Susan Kaech is director of the NOMIS Center for Immunobiology and Microbial Pathogenesis and holds the NOMIS Chair at the Salk Institution for Biological Sciences.

She is an immunologist who has contributed significantly to the understanding of how long-term immunity forms. Specifically, she helped establish the modern understanding of how and when memory T cells form. Memory T cells are critical for maintaining long-term immunity during acute and chronic infections and can be suppressed in cancer. Kaech identified several genes and signaling molecules critical for memory T cell generation during immune responses. She also helped establish the field of cancer immunometabolism by discovering that the metabolic interplay between tumor and immune cells as well as changes in nutrient availability can lead to metabolic immune suppression in tumors. Her findings have solidified the framework for understanding how memory T cells form during infection and may lead to new therapeutic interventions for cancer in the future. 
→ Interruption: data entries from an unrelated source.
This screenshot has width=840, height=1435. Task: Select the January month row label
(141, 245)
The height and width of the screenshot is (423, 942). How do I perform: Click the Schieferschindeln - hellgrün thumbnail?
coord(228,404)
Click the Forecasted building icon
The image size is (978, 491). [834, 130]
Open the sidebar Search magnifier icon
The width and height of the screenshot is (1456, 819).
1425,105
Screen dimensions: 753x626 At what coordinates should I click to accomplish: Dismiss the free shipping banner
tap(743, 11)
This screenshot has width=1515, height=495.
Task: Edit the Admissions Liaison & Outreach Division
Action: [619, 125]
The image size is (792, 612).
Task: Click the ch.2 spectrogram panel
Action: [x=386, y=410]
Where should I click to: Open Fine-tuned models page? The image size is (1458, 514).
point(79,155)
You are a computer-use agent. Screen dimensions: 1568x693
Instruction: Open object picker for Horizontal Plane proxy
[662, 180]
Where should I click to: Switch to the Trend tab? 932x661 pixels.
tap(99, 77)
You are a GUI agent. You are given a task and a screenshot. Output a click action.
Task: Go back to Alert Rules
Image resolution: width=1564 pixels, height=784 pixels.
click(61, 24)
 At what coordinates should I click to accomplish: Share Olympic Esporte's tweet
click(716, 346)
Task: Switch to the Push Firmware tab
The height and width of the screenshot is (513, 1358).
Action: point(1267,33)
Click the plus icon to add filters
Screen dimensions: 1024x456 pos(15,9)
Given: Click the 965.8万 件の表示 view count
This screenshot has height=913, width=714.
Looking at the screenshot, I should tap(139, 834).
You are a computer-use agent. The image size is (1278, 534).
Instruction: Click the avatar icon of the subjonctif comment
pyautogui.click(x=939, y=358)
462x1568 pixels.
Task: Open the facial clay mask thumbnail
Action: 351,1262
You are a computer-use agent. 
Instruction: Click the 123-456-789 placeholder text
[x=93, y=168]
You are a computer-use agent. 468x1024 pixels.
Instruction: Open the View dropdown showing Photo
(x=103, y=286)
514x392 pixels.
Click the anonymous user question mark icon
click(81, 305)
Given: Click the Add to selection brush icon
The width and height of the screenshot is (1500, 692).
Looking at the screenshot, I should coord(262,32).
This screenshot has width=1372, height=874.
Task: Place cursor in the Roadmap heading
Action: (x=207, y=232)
Kaech has received numerous awards including a Howard Hughes Medical Institute Early Career Scientist award, the National Institutes of Health Presidential Early Career Award for Scientists and Engineers, the Burroughs Wellcome Fund Career Award in the Biosciences, and the Damon Runyon-Walter Winchell Cancer Research Fellowship, among others.

Her BS, in Cellular and Molecular Biology, is from the University of Washington and her PhD is in Developmental Biology from Stanford University.